Essential MySQL Security Checklist: 14 Steps to Harden Your Database

1. Restrict MySQL Access to Specific Hosts

Do not expose MySQL to the Internet; grant privileges only to trusted hosts. The example GRANT ALL ON *.* TO 'root'@'%'; opens root to any host, while GRANT ALL ON *.* TO 'root'@'localhost'; limits access to the local machine. You can also grant to a fixed IP address and then run FLUSH PRIVILEGES; to apply changes.

2. Perform Regular Backups

Backups protect against data loss from crashes, intrusion, or accidental deletion. Schedule daily or weekly dumps and store them securely so the system can be restored quickly after a disaster.

3. Disable or Restrict Remote Connections

Use TCP wrappers, iptables, or firewall rules, and add skip-networking or bind-address=127.0.0.1 in the [mysqld] section of my.cnf (or my.ini) to prevent MySQL from listening on external interfaces.

4. Set a Strong Root Password and Rename the Root Account

Change the default empty root password:

SET PASSWORD FOR 'root'@'localhost' = PASSWORD('new_password');

Or use mysqladmin -u root password new_password. Rename the root user to avoid targeted attacks:

USE mysql;
UPDATE user SET user='another_username' WHERE user='root';
FLUSH PRIVILEGES;

5. Remove the Test Database

Delete the default test database that anonymous users can access:

DROP DATABASE test;

6. Disable LOCAL INFILE

Prevent the LOAD DATA LOCAL INFILE command, which can be abused to read arbitrary files, by adding set-variable=local-infile=0 to my.cnf under [mysqld].

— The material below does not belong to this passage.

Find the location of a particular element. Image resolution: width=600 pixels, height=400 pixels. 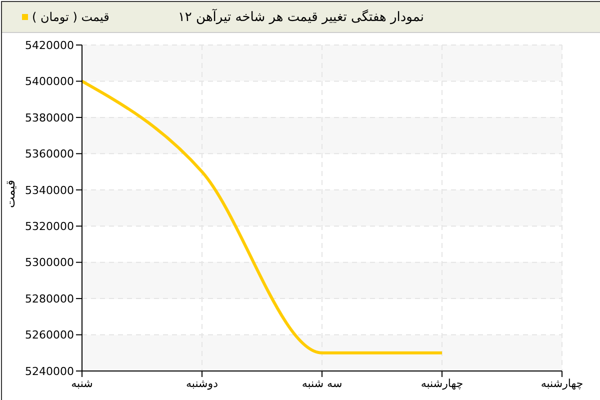

y-tick-label: 5420000 is located at coordinates (50, 45).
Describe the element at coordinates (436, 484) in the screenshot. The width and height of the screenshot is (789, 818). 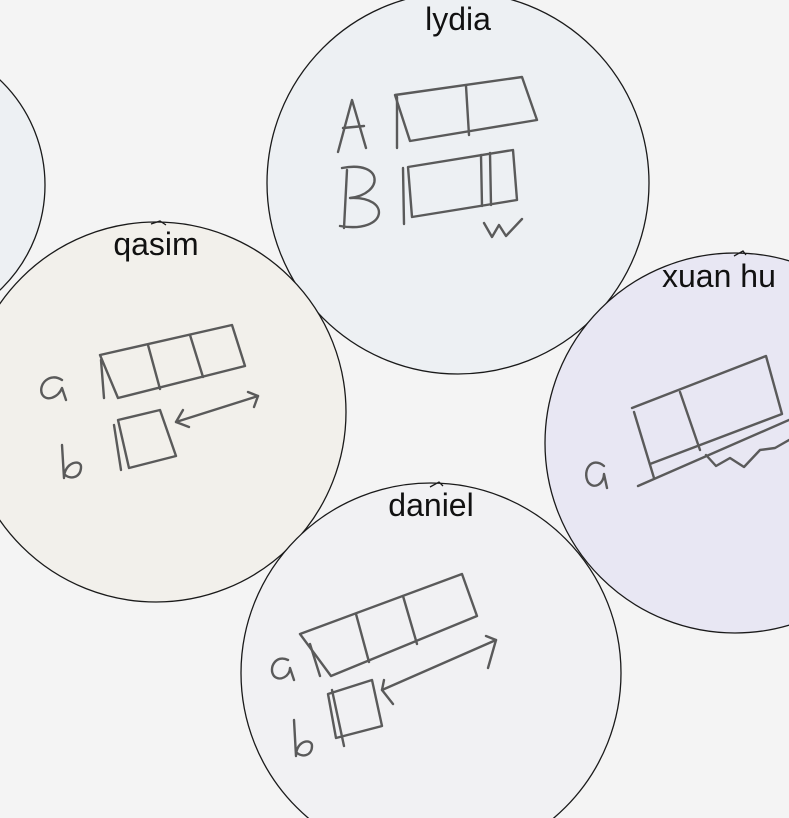
I see `daniel-tick` at that location.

7. Remove Anonymous and Unused Accounts

Check for empty‑user accounts: SELECT * FROM mysql.user WHERE user=''; Drop them with: DROP USER ''@'localhost'; On older versions use:

USE mysql;
DELETE FROM user WHERE user='';
FLUSH PRIVILEGES;

8. Reduce System Privileges

Ensure the MySQL data directory and binaries are owned by the mysql user and group, and that only root and mysql can read/write them.

9. Limit Database User Privileges

Grant only the permissions required for an application. Example:

GRANT SELECT ON billing.dianshang TO 'user1'@'localhost';
FLUSH PRIVILEGES;

Revoke unnecessary rights with REVOKE.

10. Remove or Disable the .mysql_history File

Prevent command history from being stored in ~/.mysql_history by redirecting it to /dev/null and deleting the file:

export MYSQL_HISTFILE=/dev/null
rm ~/.mysql_history
ln -s /dev/null ~/.mysql_history

11. Apply Security Patches

Keep MySQL up to date to avoid known vulnerabilities.

12. Enable Logging

Activate general query logging by adding log=/var/log/mylogfile to the [mysqld] section of my.cnf. Restrict log file access to root and mysql only.

13. Use chroot to Isolate MySQL

Run MySQL inside a chroot jail (e.g., /chroot/mysql) and adjust the client socket path accordingly.

14. Disable LOCAL INFILE (Repeated for Emphasis)

Again, add set-variable=local-infile=0 to the configuration to block the dangerous command.